* **Data records**
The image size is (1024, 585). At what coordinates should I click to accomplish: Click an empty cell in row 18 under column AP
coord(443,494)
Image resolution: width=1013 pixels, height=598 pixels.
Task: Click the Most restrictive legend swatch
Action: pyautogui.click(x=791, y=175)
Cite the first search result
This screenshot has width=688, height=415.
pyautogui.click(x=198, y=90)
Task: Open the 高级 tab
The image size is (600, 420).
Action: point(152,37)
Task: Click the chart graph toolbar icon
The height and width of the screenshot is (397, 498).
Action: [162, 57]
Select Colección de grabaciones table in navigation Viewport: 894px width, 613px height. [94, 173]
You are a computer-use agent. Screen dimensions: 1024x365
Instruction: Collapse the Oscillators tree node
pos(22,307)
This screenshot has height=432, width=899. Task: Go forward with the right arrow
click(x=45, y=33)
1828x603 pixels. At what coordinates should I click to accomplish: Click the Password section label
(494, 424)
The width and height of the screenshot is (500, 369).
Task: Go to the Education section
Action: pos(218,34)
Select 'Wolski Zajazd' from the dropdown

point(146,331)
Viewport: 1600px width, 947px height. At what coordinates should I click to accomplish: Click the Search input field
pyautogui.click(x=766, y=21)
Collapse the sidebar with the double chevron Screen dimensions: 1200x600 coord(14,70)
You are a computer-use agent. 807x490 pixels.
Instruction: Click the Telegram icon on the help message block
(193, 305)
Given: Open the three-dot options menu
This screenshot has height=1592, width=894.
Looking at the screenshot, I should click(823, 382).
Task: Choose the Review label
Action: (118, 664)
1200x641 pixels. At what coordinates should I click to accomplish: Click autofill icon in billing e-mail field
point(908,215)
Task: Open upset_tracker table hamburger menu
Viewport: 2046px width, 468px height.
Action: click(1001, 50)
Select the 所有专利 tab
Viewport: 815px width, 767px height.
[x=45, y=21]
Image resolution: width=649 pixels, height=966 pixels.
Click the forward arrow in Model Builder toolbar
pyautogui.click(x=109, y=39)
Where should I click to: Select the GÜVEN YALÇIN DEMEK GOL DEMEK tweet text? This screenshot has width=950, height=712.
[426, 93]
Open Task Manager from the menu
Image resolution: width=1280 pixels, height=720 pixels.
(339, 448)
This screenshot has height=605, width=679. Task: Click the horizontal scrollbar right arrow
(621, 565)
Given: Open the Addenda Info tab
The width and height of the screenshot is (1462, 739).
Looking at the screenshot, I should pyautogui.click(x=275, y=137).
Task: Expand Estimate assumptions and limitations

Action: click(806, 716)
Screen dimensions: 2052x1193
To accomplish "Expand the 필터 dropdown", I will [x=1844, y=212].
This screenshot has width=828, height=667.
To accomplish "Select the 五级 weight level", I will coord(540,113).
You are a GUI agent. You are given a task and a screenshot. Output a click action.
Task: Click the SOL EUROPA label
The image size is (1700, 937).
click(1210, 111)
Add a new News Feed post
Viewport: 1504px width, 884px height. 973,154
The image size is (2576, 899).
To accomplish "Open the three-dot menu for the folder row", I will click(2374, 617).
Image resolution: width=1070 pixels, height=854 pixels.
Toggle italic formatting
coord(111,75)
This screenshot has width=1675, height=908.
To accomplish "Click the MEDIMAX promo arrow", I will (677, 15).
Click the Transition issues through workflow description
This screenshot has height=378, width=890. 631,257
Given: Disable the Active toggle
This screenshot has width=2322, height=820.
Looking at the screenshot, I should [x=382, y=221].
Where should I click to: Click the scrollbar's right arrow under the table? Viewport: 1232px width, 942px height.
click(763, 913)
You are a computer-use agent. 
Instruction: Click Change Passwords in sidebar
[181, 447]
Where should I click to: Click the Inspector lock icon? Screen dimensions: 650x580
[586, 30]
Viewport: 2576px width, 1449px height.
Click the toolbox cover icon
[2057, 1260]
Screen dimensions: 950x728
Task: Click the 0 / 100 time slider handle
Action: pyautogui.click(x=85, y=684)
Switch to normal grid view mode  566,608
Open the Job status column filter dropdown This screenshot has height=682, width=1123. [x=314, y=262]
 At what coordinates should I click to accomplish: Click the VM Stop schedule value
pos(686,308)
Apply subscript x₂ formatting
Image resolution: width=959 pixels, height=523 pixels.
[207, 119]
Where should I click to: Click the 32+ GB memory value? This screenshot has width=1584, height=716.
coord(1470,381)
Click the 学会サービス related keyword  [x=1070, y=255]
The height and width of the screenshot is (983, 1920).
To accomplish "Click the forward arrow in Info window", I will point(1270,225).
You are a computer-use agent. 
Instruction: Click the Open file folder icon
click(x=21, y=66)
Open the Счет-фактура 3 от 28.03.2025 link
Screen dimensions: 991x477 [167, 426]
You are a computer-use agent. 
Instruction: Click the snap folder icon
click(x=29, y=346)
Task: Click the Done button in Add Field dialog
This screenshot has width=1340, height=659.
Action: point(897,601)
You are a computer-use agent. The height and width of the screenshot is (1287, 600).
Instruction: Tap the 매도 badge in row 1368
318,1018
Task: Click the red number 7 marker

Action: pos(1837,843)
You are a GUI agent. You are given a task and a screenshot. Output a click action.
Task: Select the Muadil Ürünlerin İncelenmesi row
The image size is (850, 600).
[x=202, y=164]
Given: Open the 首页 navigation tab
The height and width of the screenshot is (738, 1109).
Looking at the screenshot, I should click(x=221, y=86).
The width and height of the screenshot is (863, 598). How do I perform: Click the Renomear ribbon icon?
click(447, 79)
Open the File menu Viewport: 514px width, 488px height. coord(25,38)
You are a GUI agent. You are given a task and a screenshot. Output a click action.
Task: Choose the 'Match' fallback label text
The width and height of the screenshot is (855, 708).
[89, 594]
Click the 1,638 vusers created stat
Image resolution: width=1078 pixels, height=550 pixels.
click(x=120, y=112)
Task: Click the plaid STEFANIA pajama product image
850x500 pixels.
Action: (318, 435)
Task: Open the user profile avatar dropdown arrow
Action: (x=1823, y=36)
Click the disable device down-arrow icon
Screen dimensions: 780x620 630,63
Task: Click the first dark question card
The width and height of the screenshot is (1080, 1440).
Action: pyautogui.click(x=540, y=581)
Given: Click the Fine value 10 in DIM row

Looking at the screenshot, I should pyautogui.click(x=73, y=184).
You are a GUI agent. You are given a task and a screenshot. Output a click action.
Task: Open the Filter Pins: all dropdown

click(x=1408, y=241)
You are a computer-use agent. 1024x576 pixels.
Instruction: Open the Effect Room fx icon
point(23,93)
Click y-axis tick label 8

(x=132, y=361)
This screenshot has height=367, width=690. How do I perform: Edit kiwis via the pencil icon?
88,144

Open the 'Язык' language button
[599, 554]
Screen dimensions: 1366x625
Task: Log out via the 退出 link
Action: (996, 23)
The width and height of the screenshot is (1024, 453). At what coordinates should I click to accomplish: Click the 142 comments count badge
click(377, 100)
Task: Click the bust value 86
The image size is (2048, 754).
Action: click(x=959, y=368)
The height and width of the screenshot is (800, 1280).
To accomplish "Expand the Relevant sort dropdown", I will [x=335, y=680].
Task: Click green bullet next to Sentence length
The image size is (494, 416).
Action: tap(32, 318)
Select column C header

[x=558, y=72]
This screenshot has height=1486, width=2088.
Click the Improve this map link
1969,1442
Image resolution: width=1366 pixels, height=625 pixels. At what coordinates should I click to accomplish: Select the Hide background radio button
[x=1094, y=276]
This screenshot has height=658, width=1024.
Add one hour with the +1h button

* **PROBLEM DETAILS**
Return each record exactly as given.

* **TASK ANSWER**
The image size is (1024, 585). At what coordinates should I click to accomplish: Click an empty cell in row 18 under column AP
coord(443,494)
Image resolution: width=1013 pixels, height=598 pixels.
Task: Click the Most restrictive legend swatch
Action: pyautogui.click(x=791, y=175)
Cite the first search result
This screenshot has width=688, height=415.
pyautogui.click(x=198, y=90)
Task: Open the 高级 tab
The image size is (600, 420).
Action: point(152,37)
Task: Click the chart graph toolbar icon
The height and width of the screenshot is (397, 498).
Action: [162, 57]
Select Colección de grabaciones table in navigation Viewport: 894px width, 613px height. [94, 173]
You are a computer-use agent. Screen dimensions: 1024x365
Instruction: Collapse the Oscillators tree node
pos(22,307)
This screenshot has height=432, width=899. Task: Go forward with the right arrow
click(x=45, y=33)
1828x603 pixels. At what coordinates should I click to accomplish: Click the Password section label
(494, 424)
The width and height of the screenshot is (500, 369).
Task: Go to the Education section
Action: pos(218,34)
Select 'Wolski Zajazd' from the dropdown

point(146,331)
Viewport: 1600px width, 947px height. At what coordinates should I click to accomplish: Click the Search input field
pyautogui.click(x=766, y=21)
Collapse the sidebar with the double chevron Screen dimensions: 1200x600 coord(14,70)
You are a computer-use agent. 807x490 pixels.
Instruction: Click the Telegram icon on the help message block
(193, 305)
Given: Open the three-dot options menu
This screenshot has height=1592, width=894.
Looking at the screenshot, I should click(823, 382).
Task: Choose the Review label
Action: (118, 664)
1200x641 pixels. At what coordinates should I click to accomplish: Click autofill icon in billing e-mail field
point(908,215)
Task: Open upset_tracker table hamburger menu
Viewport: 2046px width, 468px height.
Action: click(1001, 50)
Select the 所有专利 tab
Viewport: 815px width, 767px height.
[x=45, y=21]
Image resolution: width=649 pixels, height=966 pixels.
Click the forward arrow in Model Builder toolbar
pyautogui.click(x=109, y=39)
Where should I click to: Select the GÜVEN YALÇIN DEMEK GOL DEMEK tweet text? This screenshot has width=950, height=712.
[426, 93]
Open Task Manager from the menu
Image resolution: width=1280 pixels, height=720 pixels.
(339, 448)
This screenshot has height=605, width=679. Task: Click the horizontal scrollbar right arrow
(621, 565)
Given: Open the Addenda Info tab
The width and height of the screenshot is (1462, 739).
Looking at the screenshot, I should pyautogui.click(x=275, y=137).
Task: Expand Estimate assumptions and limitations

Action: click(806, 716)
Screen dimensions: 2052x1193
To accomplish "Expand the 필터 dropdown", I will [x=1844, y=212].
This screenshot has width=828, height=667.
To accomplish "Select the 五级 weight level", I will coord(540,113).
You are a GUI agent. You are given a task and a screenshot. Output a click action.
Task: Click the SOL EUROPA label
The image size is (1700, 937).
click(1210, 111)
Add a new News Feed post
Viewport: 1504px width, 884px height. 973,154
The image size is (2576, 899).
To accomplish "Open the three-dot menu for the folder row", I will click(2374, 617).
Image resolution: width=1070 pixels, height=854 pixels.
Toggle italic formatting
coord(111,75)
This screenshot has width=1675, height=908.
To accomplish "Click the MEDIMAX promo arrow", I will (677, 15).
Click the Transition issues through workflow description
This screenshot has height=378, width=890. 631,257
Given: Disable the Active toggle
This screenshot has width=2322, height=820.
Looking at the screenshot, I should [x=382, y=221].
Where should I click to: Click the scrollbar's right arrow under the table? Viewport: 1232px width, 942px height.
click(763, 913)
You are a computer-use agent. 
Instruction: Click Change Passwords in sidebar
[181, 447]
Where should I click to: Click the Inspector lock icon? Screen dimensions: 650x580
[586, 30]
Viewport: 2576px width, 1449px height.
Click the toolbox cover icon
[2057, 1260]
Screen dimensions: 950x728
Task: Click the 0 / 100 time slider handle
Action: pyautogui.click(x=85, y=684)
Switch to normal grid view mode  566,608
Open the Job status column filter dropdown This screenshot has height=682, width=1123. [x=314, y=262]
 At what coordinates should I click to accomplish: Click the VM Stop schedule value
pos(686,308)
Apply subscript x₂ formatting
Image resolution: width=959 pixels, height=523 pixels.
[207, 119]
Where should I click to: Click the 32+ GB memory value? This screenshot has width=1584, height=716.
coord(1470,381)
Click the 学会サービス related keyword  [x=1070, y=255]
The height and width of the screenshot is (983, 1920).
To accomplish "Click the forward arrow in Info window", I will point(1270,225).
You are a computer-use agent. 
Instruction: Click the Open file folder icon
click(x=21, y=66)
Open the Счет-фактура 3 от 28.03.2025 link
Screen dimensions: 991x477 [167, 426]
You are a computer-use agent. 
Instruction: Click the snap folder icon
click(x=29, y=346)
Task: Click the Done button in Add Field dialog
This screenshot has width=1340, height=659.
Action: point(897,601)
You are a computer-use agent. The height and width of the screenshot is (1287, 600).
Instruction: Tap the 매도 badge in row 1368
318,1018
Task: Click the red number 7 marker

Action: pos(1837,843)
You are a GUI agent. You are given a task and a screenshot. Output a click action.
Task: Select the Muadil Ürünlerin İncelenmesi row
The image size is (850, 600).
[x=202, y=164]
Given: Open the 首页 navigation tab
The height and width of the screenshot is (738, 1109).
Looking at the screenshot, I should click(x=221, y=86).
The width and height of the screenshot is (863, 598). How do I perform: Click the Renomear ribbon icon?
click(447, 79)
Open the File menu Viewport: 514px width, 488px height. coord(25,38)
You are a GUI agent. You are given a task and a screenshot. Output a click action.
Task: Choose the 'Match' fallback label text
The width and height of the screenshot is (855, 708).
[89, 594]
Click the 1,638 vusers created stat
Image resolution: width=1078 pixels, height=550 pixels.
click(x=120, y=112)
Task: Click the plaid STEFANIA pajama product image
850x500 pixels.
Action: (318, 435)
Task: Open the user profile avatar dropdown arrow
Action: (x=1823, y=36)
Click the disable device down-arrow icon
Screen dimensions: 780x620 630,63
Task: Click the first dark question card
The width and height of the screenshot is (1080, 1440).
Action: pyautogui.click(x=540, y=581)
Given: Click the Fine value 10 in DIM row

Looking at the screenshot, I should pyautogui.click(x=73, y=184).
You are a GUI agent. You are given a task and a screenshot. Output a click action.
Task: Open the Filter Pins: all dropdown

click(x=1408, y=241)
You are a computer-use agent. 1024x576 pixels.
Instruction: Open the Effect Room fx icon
point(23,93)
Click y-axis tick label 8

(x=132, y=361)
This screenshot has height=367, width=690. How do I perform: Edit kiwis via the pencil icon?
88,144

Open the 'Язык' language button
[599, 554]
Screen dimensions: 1366x625
Task: Log out via the 退出 link
Action: (996, 23)
The width and height of the screenshot is (1024, 453). At what coordinates should I click to accomplish: Click the 142 comments count badge
click(377, 100)
Task: Click the bust value 86
The image size is (2048, 754).
Action: click(x=959, y=368)
The height and width of the screenshot is (800, 1280).
To accomplish "Expand the Relevant sort dropdown", I will [x=335, y=680].
Task: Click green bullet next to Sentence length
The image size is (494, 416).
Action: tap(32, 318)
Select column C header

[x=558, y=72]
This screenshot has height=1486, width=2088.
Click the Improve this map link
1969,1442
Image resolution: width=1366 pixels, height=625 pixels. At what coordinates should I click to accomplish: Select the Hide background radio button
[x=1094, y=276]
This screenshot has height=658, width=1024.
Add one hour with the +1h button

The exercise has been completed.